Worldcoin, a cryptocurrency founded by Sam Altman, yesterday encountered its first significant obstacle in Africa when Kenyan authorities banned its iris-scanning operations (also known as “proof of personhood verification”) due to security, privacy, and data protection concerns.
Now, Worldcoin claims that it is coordinating with the necessary authorities to quickly resume iris scans in Kenya. Worldcoin said it was taking the “pause” to develop improved onboarding procedures and crowd control strategies in a statement provided to TechCrunch. Additionally, this is done while“work[ing] with local officials to increase understanding of the privacy measures and commitments Worldcoin implements.”
Kenya’s Ministry of the Interior and National Administration recently put a halt to Worldcoin’s operations, including those of its local affiliates, due to concerns about the “authenticity and legality” of the company in the areas of security, financial services, and data protection. According to reports, it is coordinating with the appropriate authorities to determine the security and protection of the collected data being gathered and how Worldcoin plans to use it.

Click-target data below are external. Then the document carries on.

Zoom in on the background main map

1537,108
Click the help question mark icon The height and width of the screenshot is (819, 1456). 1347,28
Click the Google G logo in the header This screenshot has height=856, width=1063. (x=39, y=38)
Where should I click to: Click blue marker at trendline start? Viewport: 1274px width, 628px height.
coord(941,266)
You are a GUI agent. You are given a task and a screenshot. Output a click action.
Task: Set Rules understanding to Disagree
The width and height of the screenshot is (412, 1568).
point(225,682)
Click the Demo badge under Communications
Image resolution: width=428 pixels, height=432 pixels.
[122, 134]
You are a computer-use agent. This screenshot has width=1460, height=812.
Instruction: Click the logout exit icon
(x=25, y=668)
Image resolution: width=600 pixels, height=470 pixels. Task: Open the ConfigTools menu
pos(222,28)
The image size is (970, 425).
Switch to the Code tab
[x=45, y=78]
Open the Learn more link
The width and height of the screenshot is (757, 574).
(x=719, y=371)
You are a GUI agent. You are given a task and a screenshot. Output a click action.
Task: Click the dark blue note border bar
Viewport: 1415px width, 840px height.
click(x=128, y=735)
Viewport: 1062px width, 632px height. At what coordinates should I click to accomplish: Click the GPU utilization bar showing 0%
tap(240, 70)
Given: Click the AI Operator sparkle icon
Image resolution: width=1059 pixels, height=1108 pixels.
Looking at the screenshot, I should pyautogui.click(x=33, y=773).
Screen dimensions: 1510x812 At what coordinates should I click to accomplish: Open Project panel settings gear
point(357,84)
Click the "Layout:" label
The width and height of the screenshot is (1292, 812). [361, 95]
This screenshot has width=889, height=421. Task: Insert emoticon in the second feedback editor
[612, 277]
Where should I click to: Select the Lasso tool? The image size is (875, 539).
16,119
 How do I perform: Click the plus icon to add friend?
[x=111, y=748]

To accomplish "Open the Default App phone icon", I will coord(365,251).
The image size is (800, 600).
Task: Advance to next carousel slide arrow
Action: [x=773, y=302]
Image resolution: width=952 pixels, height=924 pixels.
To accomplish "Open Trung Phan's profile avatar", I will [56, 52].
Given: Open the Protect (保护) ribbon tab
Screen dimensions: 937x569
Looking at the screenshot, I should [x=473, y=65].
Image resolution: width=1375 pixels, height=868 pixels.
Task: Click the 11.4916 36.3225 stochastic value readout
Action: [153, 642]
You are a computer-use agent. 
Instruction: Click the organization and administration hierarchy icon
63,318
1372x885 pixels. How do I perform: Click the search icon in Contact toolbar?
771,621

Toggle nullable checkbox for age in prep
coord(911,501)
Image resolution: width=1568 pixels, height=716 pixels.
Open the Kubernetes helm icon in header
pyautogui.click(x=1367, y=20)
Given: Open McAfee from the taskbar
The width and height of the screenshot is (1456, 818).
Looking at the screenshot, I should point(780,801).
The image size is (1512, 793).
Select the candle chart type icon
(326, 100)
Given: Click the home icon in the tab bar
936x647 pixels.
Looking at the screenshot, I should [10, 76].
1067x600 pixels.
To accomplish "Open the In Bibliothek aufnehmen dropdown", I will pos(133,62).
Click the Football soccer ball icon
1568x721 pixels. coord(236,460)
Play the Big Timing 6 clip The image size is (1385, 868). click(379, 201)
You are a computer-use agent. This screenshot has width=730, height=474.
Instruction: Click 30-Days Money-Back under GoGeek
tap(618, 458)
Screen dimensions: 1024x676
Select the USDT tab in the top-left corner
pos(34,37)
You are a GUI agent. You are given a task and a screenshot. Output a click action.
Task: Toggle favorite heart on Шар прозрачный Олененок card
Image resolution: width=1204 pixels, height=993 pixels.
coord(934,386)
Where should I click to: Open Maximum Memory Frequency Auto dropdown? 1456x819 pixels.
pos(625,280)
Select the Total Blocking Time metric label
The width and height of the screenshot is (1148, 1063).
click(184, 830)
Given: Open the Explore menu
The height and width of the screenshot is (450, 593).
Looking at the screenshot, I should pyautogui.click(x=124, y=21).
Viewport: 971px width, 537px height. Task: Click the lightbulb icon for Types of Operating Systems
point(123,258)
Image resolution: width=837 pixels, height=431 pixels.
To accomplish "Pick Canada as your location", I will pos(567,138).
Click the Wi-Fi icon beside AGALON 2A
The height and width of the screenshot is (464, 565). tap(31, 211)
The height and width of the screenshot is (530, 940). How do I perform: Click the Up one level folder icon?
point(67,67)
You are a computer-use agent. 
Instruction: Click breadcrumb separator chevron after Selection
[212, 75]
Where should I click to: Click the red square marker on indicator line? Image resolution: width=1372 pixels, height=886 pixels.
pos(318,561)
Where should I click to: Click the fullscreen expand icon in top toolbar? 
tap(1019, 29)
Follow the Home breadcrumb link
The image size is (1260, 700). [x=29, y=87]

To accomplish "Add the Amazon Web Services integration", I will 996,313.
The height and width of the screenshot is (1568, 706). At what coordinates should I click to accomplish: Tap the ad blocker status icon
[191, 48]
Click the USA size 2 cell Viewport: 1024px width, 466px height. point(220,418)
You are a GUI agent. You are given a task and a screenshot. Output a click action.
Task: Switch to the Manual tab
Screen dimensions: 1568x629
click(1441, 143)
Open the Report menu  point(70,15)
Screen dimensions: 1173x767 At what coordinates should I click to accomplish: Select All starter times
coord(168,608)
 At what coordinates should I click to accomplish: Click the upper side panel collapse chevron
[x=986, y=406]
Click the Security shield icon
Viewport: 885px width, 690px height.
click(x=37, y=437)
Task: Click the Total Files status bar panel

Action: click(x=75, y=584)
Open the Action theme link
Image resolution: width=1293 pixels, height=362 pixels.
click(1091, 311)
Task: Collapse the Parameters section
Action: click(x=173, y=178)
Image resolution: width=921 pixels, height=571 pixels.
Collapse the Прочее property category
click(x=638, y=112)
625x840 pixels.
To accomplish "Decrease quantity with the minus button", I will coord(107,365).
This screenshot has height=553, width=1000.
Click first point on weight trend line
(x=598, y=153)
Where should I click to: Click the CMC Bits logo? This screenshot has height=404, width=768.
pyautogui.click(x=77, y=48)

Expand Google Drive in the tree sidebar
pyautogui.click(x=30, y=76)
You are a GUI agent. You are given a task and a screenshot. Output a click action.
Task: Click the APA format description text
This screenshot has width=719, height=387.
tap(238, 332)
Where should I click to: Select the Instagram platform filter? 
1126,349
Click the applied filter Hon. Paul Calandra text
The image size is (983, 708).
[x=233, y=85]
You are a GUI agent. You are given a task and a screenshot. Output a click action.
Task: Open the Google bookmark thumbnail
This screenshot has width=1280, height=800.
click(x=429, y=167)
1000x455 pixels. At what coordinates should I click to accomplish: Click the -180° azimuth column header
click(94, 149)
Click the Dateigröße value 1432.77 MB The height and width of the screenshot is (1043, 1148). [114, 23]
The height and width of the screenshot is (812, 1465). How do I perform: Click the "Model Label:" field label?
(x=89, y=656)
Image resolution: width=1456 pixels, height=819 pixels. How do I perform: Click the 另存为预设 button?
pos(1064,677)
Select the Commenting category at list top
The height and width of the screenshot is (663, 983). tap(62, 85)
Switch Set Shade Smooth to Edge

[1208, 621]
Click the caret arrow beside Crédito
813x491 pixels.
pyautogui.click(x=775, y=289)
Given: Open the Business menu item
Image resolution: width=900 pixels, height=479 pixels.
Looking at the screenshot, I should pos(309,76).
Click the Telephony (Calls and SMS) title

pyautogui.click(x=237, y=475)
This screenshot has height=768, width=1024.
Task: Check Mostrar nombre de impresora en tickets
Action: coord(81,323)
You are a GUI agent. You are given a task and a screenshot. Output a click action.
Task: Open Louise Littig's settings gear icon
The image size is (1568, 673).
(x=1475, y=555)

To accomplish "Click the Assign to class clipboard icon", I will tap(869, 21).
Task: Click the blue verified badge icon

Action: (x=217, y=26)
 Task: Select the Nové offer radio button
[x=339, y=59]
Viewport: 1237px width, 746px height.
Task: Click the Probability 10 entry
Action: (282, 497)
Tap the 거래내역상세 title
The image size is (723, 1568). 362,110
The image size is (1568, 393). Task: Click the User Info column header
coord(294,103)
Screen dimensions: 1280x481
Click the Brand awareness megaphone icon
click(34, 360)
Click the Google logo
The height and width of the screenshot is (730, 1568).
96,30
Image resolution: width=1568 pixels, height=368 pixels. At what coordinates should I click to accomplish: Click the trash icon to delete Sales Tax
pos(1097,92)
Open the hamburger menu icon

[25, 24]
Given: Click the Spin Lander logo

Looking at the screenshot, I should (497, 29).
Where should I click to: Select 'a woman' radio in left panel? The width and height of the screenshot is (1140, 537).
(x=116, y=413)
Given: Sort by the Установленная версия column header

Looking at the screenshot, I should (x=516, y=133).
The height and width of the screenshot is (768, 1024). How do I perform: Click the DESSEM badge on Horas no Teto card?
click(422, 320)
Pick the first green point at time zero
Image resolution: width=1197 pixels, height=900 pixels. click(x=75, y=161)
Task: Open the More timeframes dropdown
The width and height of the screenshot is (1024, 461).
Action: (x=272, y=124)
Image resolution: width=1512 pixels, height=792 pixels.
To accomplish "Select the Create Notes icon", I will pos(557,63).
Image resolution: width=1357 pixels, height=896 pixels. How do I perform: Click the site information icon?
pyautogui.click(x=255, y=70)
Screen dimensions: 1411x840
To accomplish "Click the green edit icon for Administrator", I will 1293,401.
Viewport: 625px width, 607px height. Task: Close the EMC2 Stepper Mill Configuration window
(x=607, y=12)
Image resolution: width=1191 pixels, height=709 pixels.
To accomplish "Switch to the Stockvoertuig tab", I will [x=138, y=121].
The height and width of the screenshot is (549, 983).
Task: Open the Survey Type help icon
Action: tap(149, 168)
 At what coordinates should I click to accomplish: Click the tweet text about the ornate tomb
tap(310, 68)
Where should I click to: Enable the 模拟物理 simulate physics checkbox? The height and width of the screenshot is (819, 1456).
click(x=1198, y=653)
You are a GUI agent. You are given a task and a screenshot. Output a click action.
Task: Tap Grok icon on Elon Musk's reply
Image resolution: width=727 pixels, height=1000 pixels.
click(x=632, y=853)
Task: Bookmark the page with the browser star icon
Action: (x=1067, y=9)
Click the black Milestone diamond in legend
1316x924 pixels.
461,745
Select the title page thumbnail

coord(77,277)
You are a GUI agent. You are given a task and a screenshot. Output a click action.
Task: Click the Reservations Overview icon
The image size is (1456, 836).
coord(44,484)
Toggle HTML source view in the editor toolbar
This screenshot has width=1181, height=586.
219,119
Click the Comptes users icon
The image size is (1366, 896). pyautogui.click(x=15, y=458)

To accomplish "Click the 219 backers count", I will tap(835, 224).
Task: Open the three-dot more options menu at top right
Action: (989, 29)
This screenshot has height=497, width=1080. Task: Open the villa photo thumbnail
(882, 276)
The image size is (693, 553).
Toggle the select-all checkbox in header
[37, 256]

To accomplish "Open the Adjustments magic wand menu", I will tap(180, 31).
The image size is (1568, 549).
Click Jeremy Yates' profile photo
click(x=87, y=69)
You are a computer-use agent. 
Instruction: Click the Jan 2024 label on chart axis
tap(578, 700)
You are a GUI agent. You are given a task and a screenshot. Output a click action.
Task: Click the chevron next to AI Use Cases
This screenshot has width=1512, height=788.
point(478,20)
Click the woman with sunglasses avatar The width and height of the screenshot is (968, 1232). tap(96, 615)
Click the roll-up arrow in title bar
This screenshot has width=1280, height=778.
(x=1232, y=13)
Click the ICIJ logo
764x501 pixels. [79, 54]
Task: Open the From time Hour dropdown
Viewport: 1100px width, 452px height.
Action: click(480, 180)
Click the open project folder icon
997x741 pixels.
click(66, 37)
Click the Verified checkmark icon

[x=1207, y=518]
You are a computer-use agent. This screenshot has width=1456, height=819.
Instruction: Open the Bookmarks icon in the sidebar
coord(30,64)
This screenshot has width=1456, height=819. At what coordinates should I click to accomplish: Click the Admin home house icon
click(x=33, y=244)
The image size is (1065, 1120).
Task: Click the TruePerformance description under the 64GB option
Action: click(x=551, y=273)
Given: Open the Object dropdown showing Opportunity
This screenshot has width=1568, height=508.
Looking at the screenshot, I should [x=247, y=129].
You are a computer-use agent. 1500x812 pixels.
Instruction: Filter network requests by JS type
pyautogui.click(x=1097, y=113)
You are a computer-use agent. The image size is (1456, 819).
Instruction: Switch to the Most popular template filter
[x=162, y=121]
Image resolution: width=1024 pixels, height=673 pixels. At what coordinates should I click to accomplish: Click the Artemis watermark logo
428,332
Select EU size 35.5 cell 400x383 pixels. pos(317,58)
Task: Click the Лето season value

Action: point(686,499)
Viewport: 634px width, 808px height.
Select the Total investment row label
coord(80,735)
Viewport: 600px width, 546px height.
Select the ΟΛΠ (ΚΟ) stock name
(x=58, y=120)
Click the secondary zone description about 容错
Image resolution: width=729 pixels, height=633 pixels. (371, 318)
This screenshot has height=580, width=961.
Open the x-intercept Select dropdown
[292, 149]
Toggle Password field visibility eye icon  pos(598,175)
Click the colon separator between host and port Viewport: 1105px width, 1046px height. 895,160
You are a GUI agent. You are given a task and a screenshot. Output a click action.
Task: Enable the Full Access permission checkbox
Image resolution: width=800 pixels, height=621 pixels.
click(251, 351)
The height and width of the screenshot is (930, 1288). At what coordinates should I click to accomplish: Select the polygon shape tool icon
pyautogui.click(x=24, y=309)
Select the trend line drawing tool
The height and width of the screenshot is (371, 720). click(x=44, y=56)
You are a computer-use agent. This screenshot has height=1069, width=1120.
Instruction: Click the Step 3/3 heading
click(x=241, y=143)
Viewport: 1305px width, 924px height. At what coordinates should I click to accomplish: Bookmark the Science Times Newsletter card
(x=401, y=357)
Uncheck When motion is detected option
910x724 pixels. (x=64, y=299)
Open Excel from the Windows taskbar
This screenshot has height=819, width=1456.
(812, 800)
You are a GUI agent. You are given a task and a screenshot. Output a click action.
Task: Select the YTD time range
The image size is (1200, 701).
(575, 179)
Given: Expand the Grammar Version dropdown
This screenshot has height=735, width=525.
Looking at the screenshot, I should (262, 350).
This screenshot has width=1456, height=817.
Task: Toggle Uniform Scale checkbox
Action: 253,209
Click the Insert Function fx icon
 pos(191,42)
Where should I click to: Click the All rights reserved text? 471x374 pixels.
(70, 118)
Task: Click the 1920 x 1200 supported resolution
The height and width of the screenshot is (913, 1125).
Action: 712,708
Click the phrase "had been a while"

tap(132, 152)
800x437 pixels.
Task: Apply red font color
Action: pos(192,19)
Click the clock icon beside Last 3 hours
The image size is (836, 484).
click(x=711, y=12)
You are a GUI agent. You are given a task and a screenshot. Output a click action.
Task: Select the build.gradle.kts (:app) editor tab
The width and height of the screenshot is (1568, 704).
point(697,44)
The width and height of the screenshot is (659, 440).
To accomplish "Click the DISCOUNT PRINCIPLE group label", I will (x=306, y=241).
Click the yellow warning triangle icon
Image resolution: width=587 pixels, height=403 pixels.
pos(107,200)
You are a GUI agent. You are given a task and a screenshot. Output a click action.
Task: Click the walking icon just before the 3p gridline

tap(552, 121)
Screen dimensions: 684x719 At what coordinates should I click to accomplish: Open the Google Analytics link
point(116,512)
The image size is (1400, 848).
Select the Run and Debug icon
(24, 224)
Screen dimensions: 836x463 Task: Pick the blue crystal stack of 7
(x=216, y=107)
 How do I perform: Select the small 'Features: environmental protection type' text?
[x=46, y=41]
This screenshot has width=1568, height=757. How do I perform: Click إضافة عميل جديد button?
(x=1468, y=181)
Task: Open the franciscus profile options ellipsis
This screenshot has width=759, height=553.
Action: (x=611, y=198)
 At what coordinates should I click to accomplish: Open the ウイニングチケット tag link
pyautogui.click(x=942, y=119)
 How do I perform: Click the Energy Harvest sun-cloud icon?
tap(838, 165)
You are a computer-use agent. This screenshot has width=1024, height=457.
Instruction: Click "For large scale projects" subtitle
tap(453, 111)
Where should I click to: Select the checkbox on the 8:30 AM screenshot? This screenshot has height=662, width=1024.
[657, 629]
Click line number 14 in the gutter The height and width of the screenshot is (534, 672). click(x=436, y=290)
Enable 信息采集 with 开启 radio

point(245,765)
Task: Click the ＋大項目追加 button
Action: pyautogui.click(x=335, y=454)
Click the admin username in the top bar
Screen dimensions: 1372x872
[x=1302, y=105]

Kenya has the biggest economy in East Africa. It was one of the first nations where Worldcoin started sign-ups, and as of right now, it’s one of the major markets for adoption. In order to create what it calls a new “global human identity and financial network,” Worldcoin has begun scanning irises with its specialized “Orb” equipment and offering its own cryptocurrency as an incentive. Sam Altman, the CEO of OpenAI, founded the company with a co-founder, and it has raised over $500 million in funding, including $115 million from Blockchain Capital earlier this year.
“Demand for Worldcoin’s proof of personhood verification services in Kenya has been overwhelming, resulting in tens of thousands of individuals waiting in lines over a two-day period to secure a World ID,” the organization said in a statement.
“Out of an abundance of caution and in an effort to mitigate crowd volume, verification services have been temporarily paused.”
With 18 total locations as of last week, Kenya was one of the nations with the most locations for eyeball scans. As a result of Orb operators moving their stations to Nairobi’s Kenyatta International Convention Centre to accommodate the hundreds of passengers coming in, there is now only one listed. (It is unclear how this change will affect the “Orb operator” business model. According to Worldcoin, “You’ll earn money for everyone you join up with an Orb as an operator. You’ll create your own team, manage your business, and encourage others to begin using Worldcoin.
Locals who had received tokens in exchange for scans could sell them for USDT (the stablecoin pegged to the U.S. dollar) on cryptocurrency exchanges after last week’s global official launch, or to “brokers” in exchange for cash. This “free money” claim quickly circulated throughout Kenya, resulting in a large influx of individuals at the recruitment (Orb) stations and attracting the attention of government organizations.
What does the Kenyan Data law have to say?
Yesterday, a number of organizations, including the Office of the Data Commissioner, expressed concerns about Worldcoin, citing issues such as a lack of clarity on data security and the use of financial inducements to gather biometric data. Despite the fact that the nation’s ICT minister, Eliud Owalo, said that Worldcoin’s operations in Kenya were legal, this is the case.
The authorities also expressed their displeasure that massive citizen data [was] in the hands of private actors without an appropriate framework. Worldcoin informed that it has been exchanging information with the office of the Data Commissioner for more than a year and is registered there as a data processor.
Kenyan data privacy law is reportedly based on the EU’s GDPR and is fairly precise. In Kenya, businesses processing personal data must register as data controllers or processors. An entity or person who chooses the reason for and methods of processing personal data is known as a controller. A processor may manage data on behalf of another company even though they do not always gather it or decide how to utilize it. TechCrunch received confirmation from Worldcoin that it is listed as a processor.
The provision is a part of Kenya’s Data Protection Act, which ensures that customer data is used legally, limits the amount of information gathered, limits its sharing and further processing, and protects the security of the data. Additionally, the law mandates that businesses obtain users’ consent before collecting any data and make clear why it is being done.
Additionally, it specifies that organizations must process the data through a Kenyan data server or retain a serving copy on local soil. Additionally, organizations that transmit data beyond the nation are only permitted to do so on a few accounts that also involve the authorization of the data subject.